Whenever the string "width" turns up in a line below, that line should be copied.

» Supplied data:
===============

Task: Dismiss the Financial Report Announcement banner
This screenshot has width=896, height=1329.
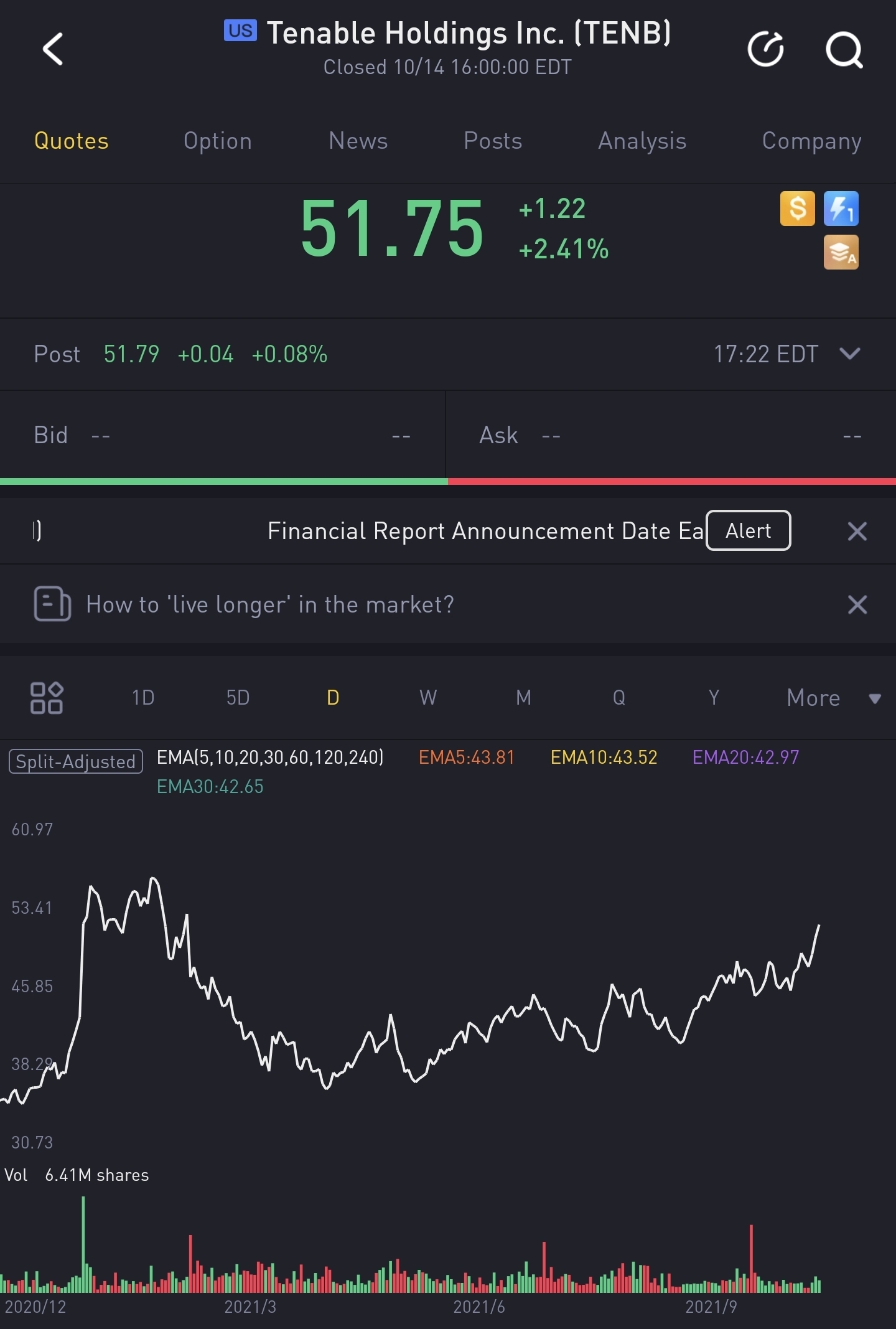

===============

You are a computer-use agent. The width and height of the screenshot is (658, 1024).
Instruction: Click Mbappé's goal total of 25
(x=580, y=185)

===============

» Written solution:
This screenshot has width=896, height=1329.
You are a computer-use agent. The width and height of the screenshot is (658, 1024).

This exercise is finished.